Subject : Warning in during hotplug on 2.6.27-rc2-git5 Submitter : Mark Langsdorf <mark.langsdorf@amd.com> Date : 2008-08-12 21:56 References : http://marc.info/?l=linux-kernel&m=121857820413373&w=4 This entry is being used for tracking a regression from 2.6.26. Please don't close it until the problem is fixed in the mainline.
Created attachment 17304 [details] dmesg log from failed online/offline At Andi K.'s request, I added a debug statement to the mce_cpu_callback and caused the crash.
The system is a 2 socket Tyan motherboard populated with quad-core AMD processors. It only fails reliably when offlining cpu4 or above.
Please check if /sys/devices/system/machinecheck/machinecheck4/ is still present after you have offline CPU4 and if so, please see what is shown by 'ls /sys/devices/system/machinecheck/machinecheck4/'
s/offline/offlined/
/sys/devices/system/machinecheck/machinecheck4/ exists and contains the threshold_bank4 directory. The other cores on the cpu (cpus 5, 6, 7) are missing the threshold_bank4 directory, though, which isn't right. cpu0 has the master directory for the first processor and cores 1,2,3 have symbolic links to it. Now I'm wondering if the bug has always been in the code but is only being exposed by quadcores.
(In reply to comment #5) > /sys/devices/system/machinecheck/machinecheck4/ exists and contains the > threshold_bank4 directory. This one is causing the problem to happen, then. > The other cores on the cpu (cpus 5, 6, 7) are missing the threshold_bank4 > directory, though, which isn't right. cpu0 has the master directory for > the first processor and cores 1,2,3 have symbolic links to it. That's what I'm observing on my single-socket quad-core. > Now I'm wondering if the bug has always been in the code but is only being > exposed by quadcores. I think the problem is that there are two multicore CPUs, rather than they are quad-core. Namely, IMO, mce_remove_device() has a problem with removing the subdirectory from machinecheck4/, because it's not empty at that time.
Created attachment 17309 [details] Patch to try I wonder if this patch helps (untested).
It does not.
Then IMO we have to teach mce_remove_device() to remove the threshold_bank4 subdirectory explicitly for the first core of each non-boot CPU.
Well, this one is added by AMD MCE (mce_amd_64.c), but it should work as long as the ordering of threshold_cpu_callback() and mce_cpu_callback() is correct.
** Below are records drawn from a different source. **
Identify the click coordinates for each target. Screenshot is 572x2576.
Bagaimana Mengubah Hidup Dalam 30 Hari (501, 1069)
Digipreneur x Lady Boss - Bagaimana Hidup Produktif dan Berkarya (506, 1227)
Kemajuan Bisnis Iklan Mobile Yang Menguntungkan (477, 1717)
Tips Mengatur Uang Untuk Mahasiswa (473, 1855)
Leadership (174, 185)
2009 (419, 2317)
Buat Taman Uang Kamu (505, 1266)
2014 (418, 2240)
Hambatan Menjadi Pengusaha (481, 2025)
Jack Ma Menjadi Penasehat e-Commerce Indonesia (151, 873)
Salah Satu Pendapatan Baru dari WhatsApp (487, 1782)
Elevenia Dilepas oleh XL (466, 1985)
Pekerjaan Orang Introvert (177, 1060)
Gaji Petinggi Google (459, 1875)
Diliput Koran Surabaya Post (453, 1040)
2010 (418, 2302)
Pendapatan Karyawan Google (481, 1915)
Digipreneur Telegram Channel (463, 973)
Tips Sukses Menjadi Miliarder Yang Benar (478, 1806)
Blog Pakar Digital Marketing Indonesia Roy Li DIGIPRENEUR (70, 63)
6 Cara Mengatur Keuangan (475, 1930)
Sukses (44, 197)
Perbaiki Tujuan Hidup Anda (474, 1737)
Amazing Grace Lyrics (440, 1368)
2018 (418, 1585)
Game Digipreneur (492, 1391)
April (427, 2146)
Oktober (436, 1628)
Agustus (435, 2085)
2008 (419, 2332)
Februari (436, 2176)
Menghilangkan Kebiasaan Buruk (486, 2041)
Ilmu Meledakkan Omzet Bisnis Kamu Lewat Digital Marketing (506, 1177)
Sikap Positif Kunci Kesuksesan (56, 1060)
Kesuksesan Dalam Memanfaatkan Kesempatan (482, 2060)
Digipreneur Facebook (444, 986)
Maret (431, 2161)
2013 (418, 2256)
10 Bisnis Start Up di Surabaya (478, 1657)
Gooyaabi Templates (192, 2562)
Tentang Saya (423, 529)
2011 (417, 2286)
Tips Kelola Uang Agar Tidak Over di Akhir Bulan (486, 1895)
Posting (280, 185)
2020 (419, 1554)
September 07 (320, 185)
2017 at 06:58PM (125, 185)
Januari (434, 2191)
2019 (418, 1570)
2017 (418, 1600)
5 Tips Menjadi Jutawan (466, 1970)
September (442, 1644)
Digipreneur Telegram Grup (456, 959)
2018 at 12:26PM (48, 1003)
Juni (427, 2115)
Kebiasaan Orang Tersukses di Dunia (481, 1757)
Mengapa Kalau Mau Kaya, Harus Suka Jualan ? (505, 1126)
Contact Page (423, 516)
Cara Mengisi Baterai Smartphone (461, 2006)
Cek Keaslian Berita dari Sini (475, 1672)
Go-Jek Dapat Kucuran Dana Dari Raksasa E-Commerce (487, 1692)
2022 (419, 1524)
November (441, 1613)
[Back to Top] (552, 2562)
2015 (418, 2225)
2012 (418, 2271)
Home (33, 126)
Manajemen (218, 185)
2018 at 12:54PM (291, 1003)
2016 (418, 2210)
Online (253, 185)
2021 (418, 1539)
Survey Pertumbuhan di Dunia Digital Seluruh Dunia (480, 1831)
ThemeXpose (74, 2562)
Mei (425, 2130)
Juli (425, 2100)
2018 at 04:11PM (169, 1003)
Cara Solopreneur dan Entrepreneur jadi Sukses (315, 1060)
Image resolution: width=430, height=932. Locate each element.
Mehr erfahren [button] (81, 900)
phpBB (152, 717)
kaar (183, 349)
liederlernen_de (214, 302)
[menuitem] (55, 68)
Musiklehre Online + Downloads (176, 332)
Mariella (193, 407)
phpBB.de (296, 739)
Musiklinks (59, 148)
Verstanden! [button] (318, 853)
I'll prepare a debug patch to check that in a while.
Created attachment 17314 [details] Debug patch to check the ordering of CPU hotplug notifiers Please try to offline CPU4 with this patch applied and see if the MCE printk goes after the MCE AMD64 one.
The sysfs attributes are removed by mce_64.c before threshold bank4 is removed by mce_amd_64.c.
Ugly. Just setting the priority is not enough. To fix it we would need two notifiers because the needed order is different for hotadd versus hot-remove. Perhaps it would be best to just call the amd functions from the main mce notifier.
BTW an alternative would be to just remove the mce_amd_64 sysfs code. Instead just always set a threshold of 1 -- i don't think anything else is particularly useful.
A threshold setting of 1 defeats the purpose, at least in the case of ECC DRAM. Dense arrays of DRAM can be expected to generate errors just from random cosmic radiation. The point of setting a threshold is to make those standard errors and only pick up the truly significant ones caused by the DRAM failing.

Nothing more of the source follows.